This weekend will see a conference titled Young People and Political Renewal in Europe Today take place. Organised by the Partit Demokratiku, who form part of the Alliance of Liberals and Democrats (ALDE) within the EU, the conference aims to look at what the ideal vision for Europe should be, and where Malta’s place and that of its youths lays.
To delve deeper into what this conference, which is taking place on Saturday 17 November at the Mediterranean Conference Centre, is going to be about, The Yuppie spoke to Partit Demokratiku’s Deputy Leader Timothy Alden.
What is this conference going to be about?
As the title implies, we are going to discuss the future of the European Union in the context of today’s youth. I think young people underestimate their capacity for change and influence. This conference is all about awakening them to the possibilities before them for influencing European and national politics. ALDE and Partit Demokratiku believe in active citizenship and more democracy for Europe. That means we want individuals to take more responsibility and to become more politically aware, educated and active. A lot of our problems arise from people being passive observers instead of fighting for their interests. Climate change must be solved by a societal shift, for example, instead of people sitting around expecting other people to solve all of their problems. This conference is about empowering people.
Who are the key note speakers and what activities can we expect?
On this occasion, which is a first, the liberals of Europe are going to be represented by the General Secretary of LYMEC, Danica Vihinen. LYMEC is the youth organisation linked to ALDE. On our panel we will also have the President of KNŻ, Michael Piccinino and Dr. Mark Harwood. We will start off with a panel discussion and then enter into workshops, where we hope to engage participants to provide their own solutions, feedback and vision for Europe. That feedback will be taken to Europe. We will provide a platform for youth to speak before breaking for a free lunch. We also hope to show and demonstrate through our activities how youths can become influential and active citizens.
What is the significance of the European Parliament in our everyday lives?
The European Parliament is hugely influential on our daily lives because it is currently the main way for individual citizens to influence the policy and legal direction of the European Union. When we vote for MEPs, they form part of a larger family of parties, and the party with the most MEPs gets to effectively control the EU Commission. Essentially, we are electing the government of the EU.
Who are ALDE and what is their vision for the European Union and for Europe as a whole?

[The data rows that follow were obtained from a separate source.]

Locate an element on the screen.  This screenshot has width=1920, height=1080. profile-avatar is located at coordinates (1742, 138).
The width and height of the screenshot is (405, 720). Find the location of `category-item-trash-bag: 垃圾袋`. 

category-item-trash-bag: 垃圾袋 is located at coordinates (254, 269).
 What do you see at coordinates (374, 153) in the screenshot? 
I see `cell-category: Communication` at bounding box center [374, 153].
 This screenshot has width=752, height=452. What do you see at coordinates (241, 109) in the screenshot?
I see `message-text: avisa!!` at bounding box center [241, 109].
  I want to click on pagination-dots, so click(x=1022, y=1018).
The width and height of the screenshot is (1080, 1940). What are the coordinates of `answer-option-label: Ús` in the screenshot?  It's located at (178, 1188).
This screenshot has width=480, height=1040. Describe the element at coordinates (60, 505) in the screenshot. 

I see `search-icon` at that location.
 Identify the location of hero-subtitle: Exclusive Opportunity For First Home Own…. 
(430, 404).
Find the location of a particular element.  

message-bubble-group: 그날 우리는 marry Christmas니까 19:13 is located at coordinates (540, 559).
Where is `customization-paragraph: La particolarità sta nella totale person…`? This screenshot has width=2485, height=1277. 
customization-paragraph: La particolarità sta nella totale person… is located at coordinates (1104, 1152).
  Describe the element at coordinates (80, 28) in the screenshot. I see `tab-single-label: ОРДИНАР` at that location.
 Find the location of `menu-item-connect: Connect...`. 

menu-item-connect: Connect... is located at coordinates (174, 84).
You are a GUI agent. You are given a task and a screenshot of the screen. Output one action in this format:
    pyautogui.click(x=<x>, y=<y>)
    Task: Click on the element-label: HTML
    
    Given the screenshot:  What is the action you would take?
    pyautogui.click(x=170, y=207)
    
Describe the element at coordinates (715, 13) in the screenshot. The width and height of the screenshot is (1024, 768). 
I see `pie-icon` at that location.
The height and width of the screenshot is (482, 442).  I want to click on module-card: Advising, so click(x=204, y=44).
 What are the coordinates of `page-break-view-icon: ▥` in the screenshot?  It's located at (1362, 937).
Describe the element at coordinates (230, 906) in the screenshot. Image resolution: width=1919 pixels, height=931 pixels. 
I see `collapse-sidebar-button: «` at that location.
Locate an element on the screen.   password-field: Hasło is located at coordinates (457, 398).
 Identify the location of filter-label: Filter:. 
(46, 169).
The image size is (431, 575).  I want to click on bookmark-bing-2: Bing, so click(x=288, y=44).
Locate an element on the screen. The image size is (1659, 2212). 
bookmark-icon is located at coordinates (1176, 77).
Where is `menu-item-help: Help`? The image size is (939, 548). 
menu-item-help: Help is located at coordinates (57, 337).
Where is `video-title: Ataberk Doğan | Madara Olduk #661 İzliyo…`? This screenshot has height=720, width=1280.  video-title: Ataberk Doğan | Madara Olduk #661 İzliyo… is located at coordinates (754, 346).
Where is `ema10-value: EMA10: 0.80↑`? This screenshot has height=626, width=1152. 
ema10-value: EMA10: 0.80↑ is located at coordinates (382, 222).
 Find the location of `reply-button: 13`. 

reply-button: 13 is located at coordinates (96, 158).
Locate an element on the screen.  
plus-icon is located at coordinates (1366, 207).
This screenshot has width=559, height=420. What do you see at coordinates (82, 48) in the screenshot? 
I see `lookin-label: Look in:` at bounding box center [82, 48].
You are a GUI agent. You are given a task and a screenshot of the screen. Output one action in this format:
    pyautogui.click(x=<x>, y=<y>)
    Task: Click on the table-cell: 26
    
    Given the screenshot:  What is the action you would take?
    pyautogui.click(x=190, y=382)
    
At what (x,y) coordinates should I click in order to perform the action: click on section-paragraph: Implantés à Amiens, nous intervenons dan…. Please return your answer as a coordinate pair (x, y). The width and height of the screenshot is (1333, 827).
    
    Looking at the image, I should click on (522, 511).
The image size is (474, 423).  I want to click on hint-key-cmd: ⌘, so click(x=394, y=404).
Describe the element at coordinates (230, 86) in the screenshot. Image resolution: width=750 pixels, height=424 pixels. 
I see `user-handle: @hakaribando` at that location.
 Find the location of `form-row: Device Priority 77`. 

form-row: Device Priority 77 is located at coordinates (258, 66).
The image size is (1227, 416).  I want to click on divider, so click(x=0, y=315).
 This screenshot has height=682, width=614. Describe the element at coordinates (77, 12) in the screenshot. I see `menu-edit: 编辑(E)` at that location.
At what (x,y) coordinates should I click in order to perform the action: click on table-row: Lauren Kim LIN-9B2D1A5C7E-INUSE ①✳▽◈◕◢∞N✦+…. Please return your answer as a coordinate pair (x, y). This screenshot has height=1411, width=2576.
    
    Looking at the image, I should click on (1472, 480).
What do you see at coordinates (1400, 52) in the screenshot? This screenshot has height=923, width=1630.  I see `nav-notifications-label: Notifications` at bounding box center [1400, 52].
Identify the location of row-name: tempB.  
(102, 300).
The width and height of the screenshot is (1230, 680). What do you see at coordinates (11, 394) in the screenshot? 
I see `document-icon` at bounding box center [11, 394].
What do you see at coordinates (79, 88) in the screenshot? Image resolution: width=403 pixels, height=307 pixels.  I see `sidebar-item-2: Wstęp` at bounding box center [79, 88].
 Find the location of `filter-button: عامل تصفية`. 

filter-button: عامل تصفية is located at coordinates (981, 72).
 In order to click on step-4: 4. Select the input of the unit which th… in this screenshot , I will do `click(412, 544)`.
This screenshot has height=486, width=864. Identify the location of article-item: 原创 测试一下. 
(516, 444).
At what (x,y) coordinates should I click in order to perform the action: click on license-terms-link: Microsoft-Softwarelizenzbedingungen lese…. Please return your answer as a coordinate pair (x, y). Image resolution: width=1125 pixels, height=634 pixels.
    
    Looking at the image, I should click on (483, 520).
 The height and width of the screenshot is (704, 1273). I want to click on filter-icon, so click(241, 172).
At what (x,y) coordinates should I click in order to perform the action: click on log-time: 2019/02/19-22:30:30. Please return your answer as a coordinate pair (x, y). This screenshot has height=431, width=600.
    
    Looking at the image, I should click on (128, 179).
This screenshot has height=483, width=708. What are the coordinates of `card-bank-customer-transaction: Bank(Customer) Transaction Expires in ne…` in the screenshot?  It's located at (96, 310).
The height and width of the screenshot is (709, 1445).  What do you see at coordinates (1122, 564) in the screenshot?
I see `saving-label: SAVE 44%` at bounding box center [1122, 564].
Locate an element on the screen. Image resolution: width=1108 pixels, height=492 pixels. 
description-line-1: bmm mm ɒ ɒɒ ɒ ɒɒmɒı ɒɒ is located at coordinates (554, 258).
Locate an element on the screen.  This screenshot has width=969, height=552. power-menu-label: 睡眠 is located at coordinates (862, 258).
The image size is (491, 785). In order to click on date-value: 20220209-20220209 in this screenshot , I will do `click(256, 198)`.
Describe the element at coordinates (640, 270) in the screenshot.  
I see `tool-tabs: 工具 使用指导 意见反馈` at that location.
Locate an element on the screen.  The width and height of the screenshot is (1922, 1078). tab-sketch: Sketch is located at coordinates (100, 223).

ALDE is the Alliance of Liberals and Democrats. It is a broad coalition of parties which range from centre left to centre right. What unites them is the idea that the individual has certain rights in his country but also certain responsibilities. This is where the idea of active citizenship comes in. That also means ALDE is the champion of good governance and the rule of law in the EU, and at last week’s annual congress in Madrid, all leaders in ALDE spoke on these issues. ALDE is not about liberalism the way Americans understand it. Liberalism in Europe is very different from liberalism in the USA. European liberalism is all about having a healthy democracy and preventing the abuse of power. ALDE also believes in a tighter and stronger European Union, at the same time as making it a more democratic European Union. More EU integration does not have to mean the loss of sovereignty. ALDE wants to reform Europe’s institutions to be more easily accessible. The feeling of the Union being a distant force is what ALDE wants to solve. ALDE also entered into a coalition with Emmanuel Macron’s governing party in France, En Marche! This party united the left and right in France and broke its two party system, replacing it with a new vision for reform, civic pride and patriotism instead of nationalism.
How can students and youths contribute to a more integrated Europe?
Young people in Europe can punch far above their weight – they just do not realise it yet. I myself only graduated from university two years ago, but with a genuine vision, passion and consistency I worked for an NGO and then ended up the Deputy Leader of Partit Demokratiku. If there is something that needs to be fixed in the world, and especially if one is in a Western democratic country, one can move mountains. We have a planet in crisis but by taking responsibility and making full use of our democratic rights we can still save it. Even just volunteering with an NGO or cleaning up the country will provide more confidence, experience, knowledge and most importantly, a motivation to improving the world. Being engaged opens up more doors than one can imagine. Once the motivation is there, the rest is history.